No ano de 1956, Ibrahim deixou seu comércio e a família no povoado em que nasceu, ao norte do país, na fronteira com a Síria. Lá, havia casado há pouco tempo e tendo poucas perspectivas de trabalho, aceitou o convite para conhecer a América. Seu tio vivia confortavelmente em Rivera desde os tempos da Primeira Guerra. Em 1956, em meio a forte emoção de ter perdido seu primeiro filho, de três anos de idade, viajou com a esposa até Rivera. Ibrahim não pretendia prolongar sua visita, mas mudou de opinião após conhecer a fronteira e as boas possibilidades de trabalhar. Trabalhou por muitos anos com seu tio, em uma loja e na propriedade rural da família. Com a morte do tio herdou várias propriedades e montou seu comércio em Santana, a popular Casa Líbano. A trajetória de Ibrahim reforça um aspecto peculiar dessa fronteira, pois mesmo possuindo comércio no lado brasileiro, viveu e educou seus filhos em Rivera, e nunca quis mudar sua loja para o lado uruguaio. Alega que está satisfeito com a localização de seu comércio, no centro da linha divisória e de uma simpática vizinhança, composta por seu amigo Antonio El Tors e comerciantes palestinos, com quem diariamente conversa em árabe.

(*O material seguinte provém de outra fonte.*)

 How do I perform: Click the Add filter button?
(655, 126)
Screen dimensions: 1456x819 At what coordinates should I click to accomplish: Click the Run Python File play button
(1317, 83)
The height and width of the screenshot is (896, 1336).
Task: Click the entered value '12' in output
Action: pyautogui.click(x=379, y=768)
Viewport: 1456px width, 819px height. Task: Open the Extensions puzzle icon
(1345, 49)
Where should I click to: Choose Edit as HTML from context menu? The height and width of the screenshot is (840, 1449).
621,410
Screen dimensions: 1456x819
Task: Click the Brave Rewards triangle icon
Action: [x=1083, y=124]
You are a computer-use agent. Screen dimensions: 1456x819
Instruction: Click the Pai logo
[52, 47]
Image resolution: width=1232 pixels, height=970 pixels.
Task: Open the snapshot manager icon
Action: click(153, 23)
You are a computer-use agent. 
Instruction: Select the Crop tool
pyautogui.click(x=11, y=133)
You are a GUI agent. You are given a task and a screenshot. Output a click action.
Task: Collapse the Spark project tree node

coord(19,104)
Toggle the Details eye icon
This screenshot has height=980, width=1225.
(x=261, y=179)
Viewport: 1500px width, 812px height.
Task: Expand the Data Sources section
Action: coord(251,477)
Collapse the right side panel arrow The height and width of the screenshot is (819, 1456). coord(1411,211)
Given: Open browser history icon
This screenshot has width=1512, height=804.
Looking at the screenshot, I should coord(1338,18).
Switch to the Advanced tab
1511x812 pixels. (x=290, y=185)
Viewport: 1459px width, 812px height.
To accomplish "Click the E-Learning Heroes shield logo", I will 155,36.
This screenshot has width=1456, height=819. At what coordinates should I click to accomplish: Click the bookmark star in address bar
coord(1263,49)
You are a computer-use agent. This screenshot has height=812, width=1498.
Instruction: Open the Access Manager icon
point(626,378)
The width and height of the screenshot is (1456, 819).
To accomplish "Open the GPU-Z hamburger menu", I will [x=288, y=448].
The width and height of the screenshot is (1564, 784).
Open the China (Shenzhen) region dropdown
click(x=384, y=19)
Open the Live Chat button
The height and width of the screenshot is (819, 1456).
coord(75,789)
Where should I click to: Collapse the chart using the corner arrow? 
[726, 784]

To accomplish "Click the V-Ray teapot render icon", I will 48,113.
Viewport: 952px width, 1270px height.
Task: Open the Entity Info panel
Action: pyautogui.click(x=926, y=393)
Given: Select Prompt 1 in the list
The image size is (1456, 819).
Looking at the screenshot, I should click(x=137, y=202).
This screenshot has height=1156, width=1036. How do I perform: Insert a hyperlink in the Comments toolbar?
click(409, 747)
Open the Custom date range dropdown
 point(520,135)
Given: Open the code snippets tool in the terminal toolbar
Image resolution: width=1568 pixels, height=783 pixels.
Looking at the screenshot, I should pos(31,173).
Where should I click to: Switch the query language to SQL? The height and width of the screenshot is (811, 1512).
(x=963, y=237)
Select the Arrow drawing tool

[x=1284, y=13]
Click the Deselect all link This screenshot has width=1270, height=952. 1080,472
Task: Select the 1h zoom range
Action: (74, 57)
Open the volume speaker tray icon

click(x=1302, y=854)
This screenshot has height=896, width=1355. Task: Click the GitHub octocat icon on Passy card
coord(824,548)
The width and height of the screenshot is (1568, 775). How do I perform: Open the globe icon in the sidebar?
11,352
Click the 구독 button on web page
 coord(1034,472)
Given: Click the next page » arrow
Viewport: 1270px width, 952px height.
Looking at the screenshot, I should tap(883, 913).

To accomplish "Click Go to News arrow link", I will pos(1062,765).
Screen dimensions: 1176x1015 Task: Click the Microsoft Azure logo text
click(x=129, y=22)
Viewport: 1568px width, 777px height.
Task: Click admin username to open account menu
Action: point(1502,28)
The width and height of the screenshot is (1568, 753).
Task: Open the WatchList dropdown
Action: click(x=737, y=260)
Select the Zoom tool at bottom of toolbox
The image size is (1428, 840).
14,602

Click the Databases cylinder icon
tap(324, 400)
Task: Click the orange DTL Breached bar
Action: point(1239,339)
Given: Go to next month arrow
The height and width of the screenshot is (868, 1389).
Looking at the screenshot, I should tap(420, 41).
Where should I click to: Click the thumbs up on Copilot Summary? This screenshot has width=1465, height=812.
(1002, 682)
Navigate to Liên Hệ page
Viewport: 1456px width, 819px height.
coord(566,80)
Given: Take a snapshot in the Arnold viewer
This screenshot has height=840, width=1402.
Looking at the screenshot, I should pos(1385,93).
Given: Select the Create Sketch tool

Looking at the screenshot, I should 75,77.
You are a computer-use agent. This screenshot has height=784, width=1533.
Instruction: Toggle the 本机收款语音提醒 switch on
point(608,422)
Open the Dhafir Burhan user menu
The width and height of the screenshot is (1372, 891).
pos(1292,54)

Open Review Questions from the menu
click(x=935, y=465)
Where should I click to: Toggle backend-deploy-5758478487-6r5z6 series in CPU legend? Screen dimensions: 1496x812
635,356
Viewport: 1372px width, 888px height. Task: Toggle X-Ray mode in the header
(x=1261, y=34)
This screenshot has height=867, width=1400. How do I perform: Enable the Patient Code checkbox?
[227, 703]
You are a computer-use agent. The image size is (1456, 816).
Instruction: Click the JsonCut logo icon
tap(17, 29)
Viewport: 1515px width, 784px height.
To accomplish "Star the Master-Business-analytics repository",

Antonio Iskandar El Tors chegou ao Brasil em 1950 até se decidir pela fronteira em meados de 1953. Por gostar de São Paulo, deu o nome de seu comércio localizado na linha divisória, de Supermercado Paulista. Adaptou-se plenamente ao Brasil, entre outros motivos, porque ‘ Ninguém pergunta aonde vai ou da onde vem!”Elegeu Santana para morar e criar seus filhos. Orgulha-se de visitar anualmente o Líbano, sua terra ”e nela manter muitas propriedades”. Todos em sua família falam árabe entre si, além da fluência em português e espanhol. Embora seus filhos tenham nascido no Brasil, são casados com mulheres libanesas. Antônio, no entanto, apesar de morar há mais de 60 anos na região, pouco aprendeu das línguas portuguesa e espanhola. Sua fala é acentuadamente árabe, e uma mistura das três línguas. A trajetória singular de Antonio pode ser caracterizada por essa linguagem híbrida, em uma espécie de resistência cultural que não o permite dominar plenamente nenhum dos dois idiomas falados na fronteira. Foi com muita dificuldade que com ele convesei, sendo auxiliada constantemente por sua nora, a libanesa Lourance, que fala fluentemente o português. No seu lar, a figura do patriarca é notadamente considerada, seus filhos, noras e netos se comunicam entre si em árabe. Observando os poucos libaneses que residem na fronteira, penso que essa prática de Antonio e sua família teve bons resultados, diante de outros núcleos que chegaram à fronteira na primeira geração e perderam a referência da língua. Os pioneiros geralmente casaram-se com pessoas da região. Integraram-se socialmente na comunidade e aos costumes locais, mas acabaram perdendo o contato com a língua mãe.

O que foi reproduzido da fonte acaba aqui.